§ Required work: Each record should reappear exactly in your answer, minus any picture.

(Stored data)
----

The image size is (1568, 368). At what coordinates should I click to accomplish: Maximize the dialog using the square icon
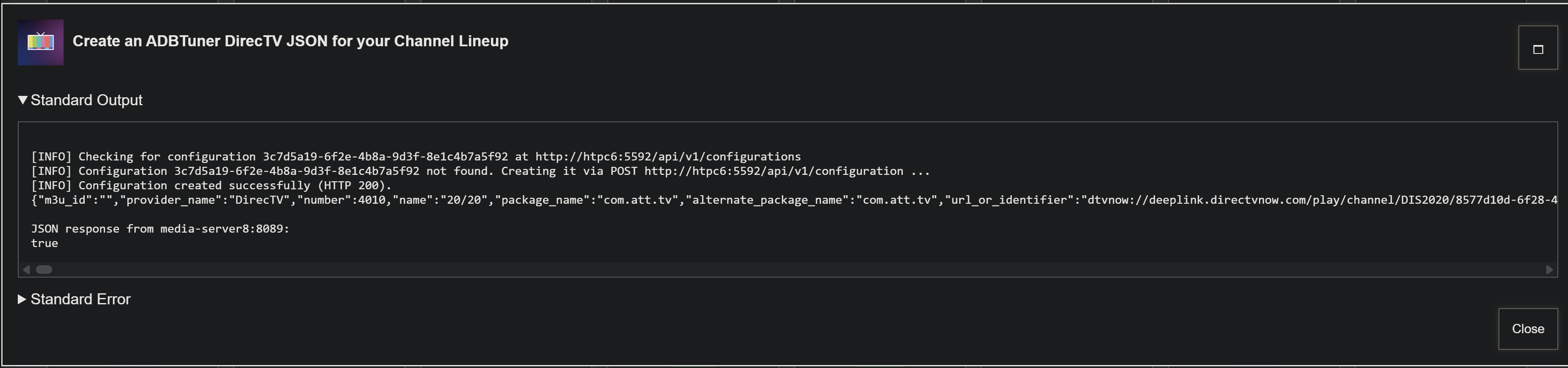pos(1537,48)
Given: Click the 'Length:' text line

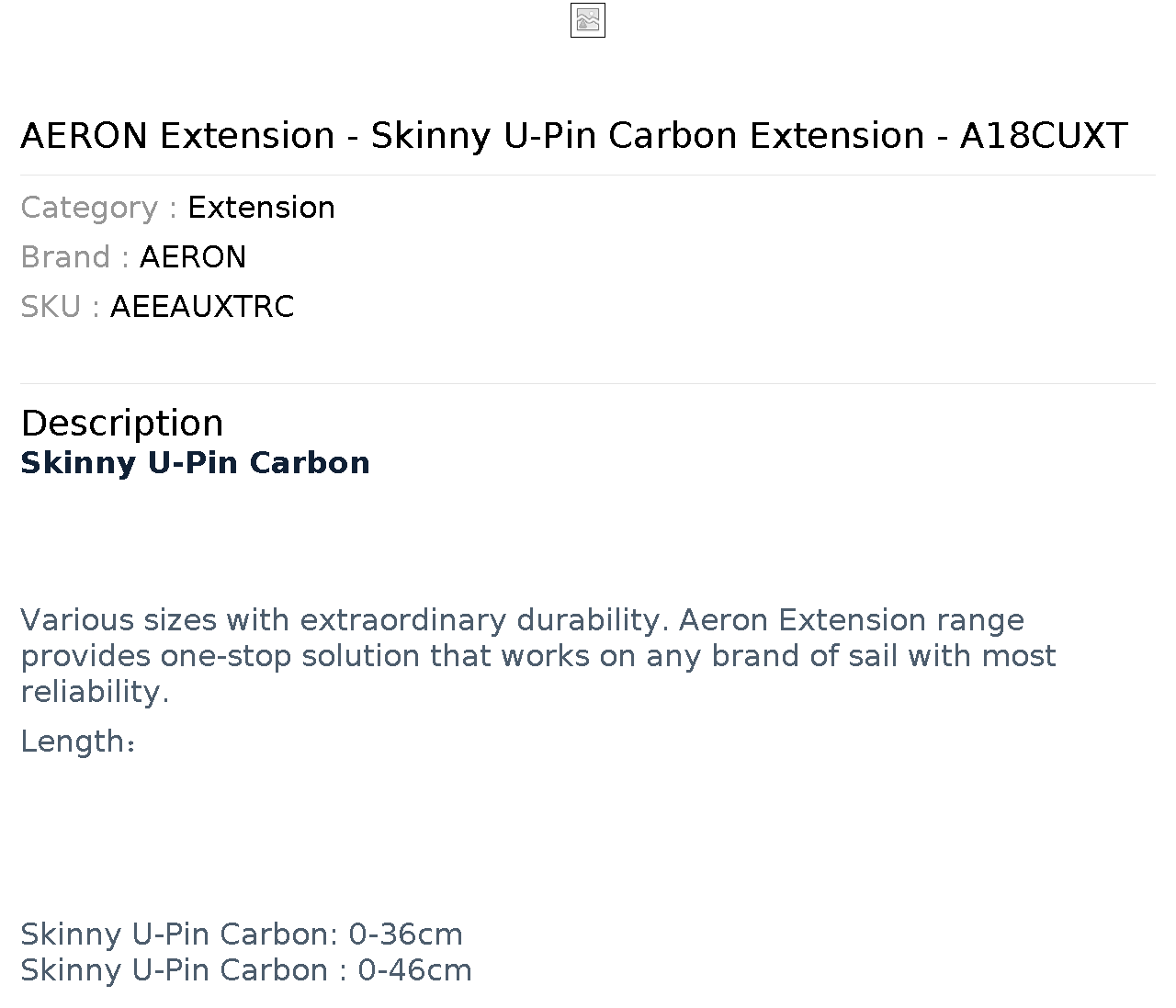Looking at the screenshot, I should click(78, 742).
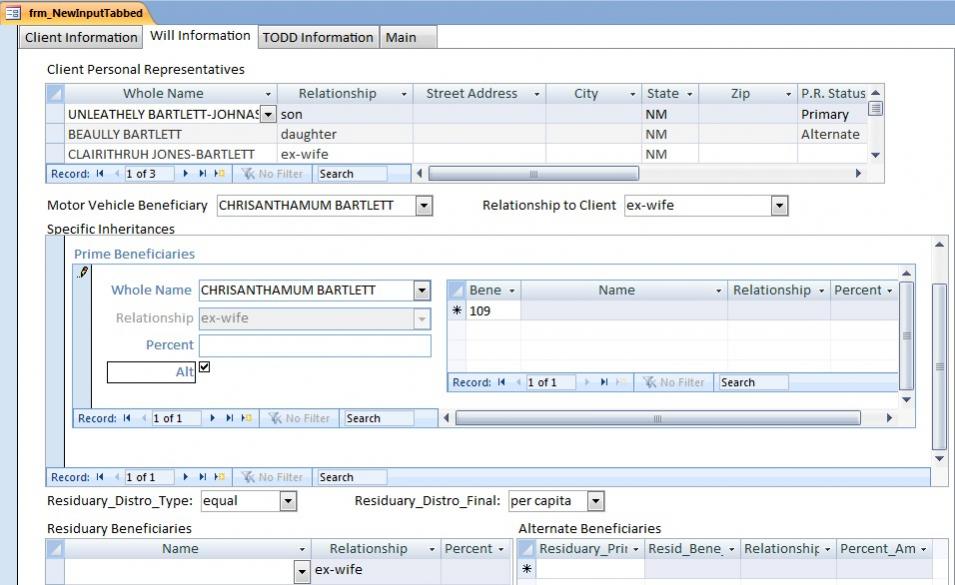Click the P.R. Status column header
This screenshot has height=585, width=955.
[832, 94]
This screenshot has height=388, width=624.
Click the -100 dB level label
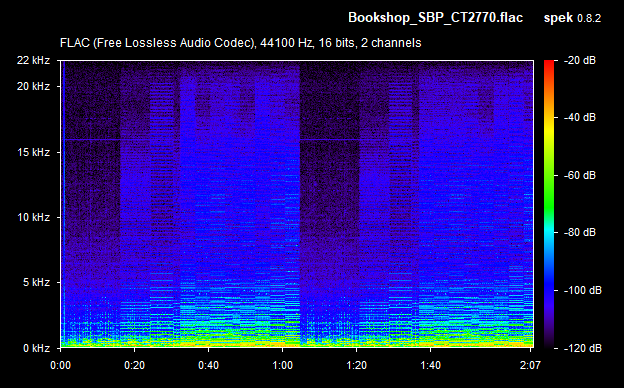pyautogui.click(x=583, y=291)
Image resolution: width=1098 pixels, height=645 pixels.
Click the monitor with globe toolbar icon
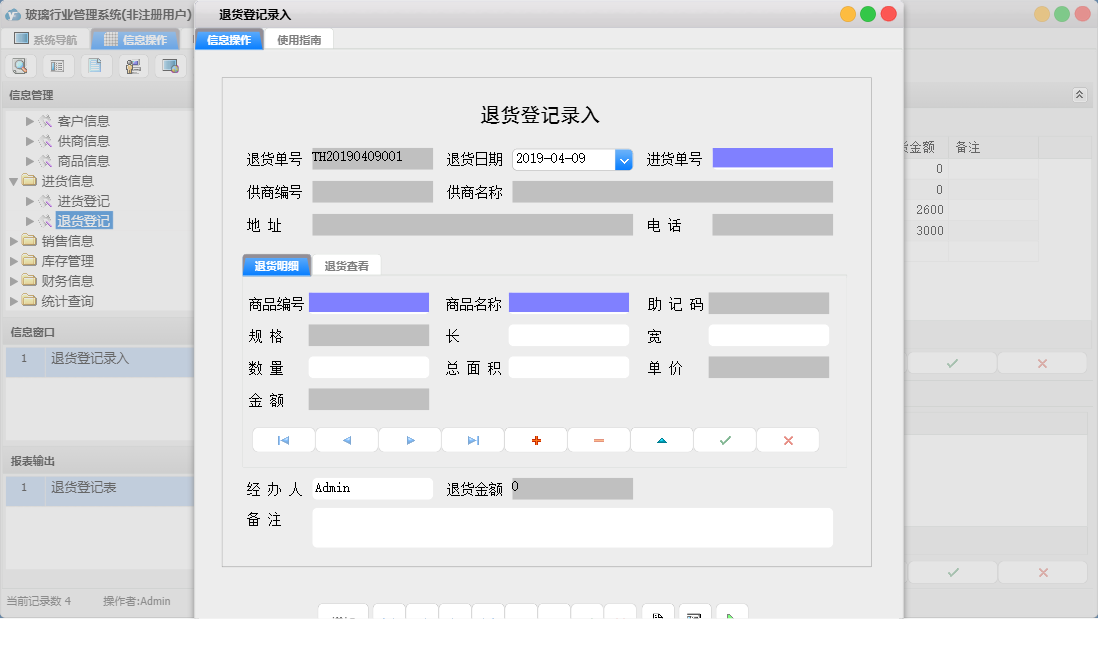170,65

----

§ Answer to the problem:
The image size is (1568, 368). At what coordinates should I click to accomplish: Maximize the dialog using the square icon
pos(1537,48)
Given: Click the 'Length:' text line

Looking at the screenshot, I should click(78, 742).
Click the P.R. Status column header
This screenshot has height=585, width=955.
[832, 94]
This screenshot has height=388, width=624.
Click the -100 dB level label
pyautogui.click(x=583, y=291)
Image resolution: width=1098 pixels, height=645 pixels.
Click the monitor with globe toolbar icon
170,65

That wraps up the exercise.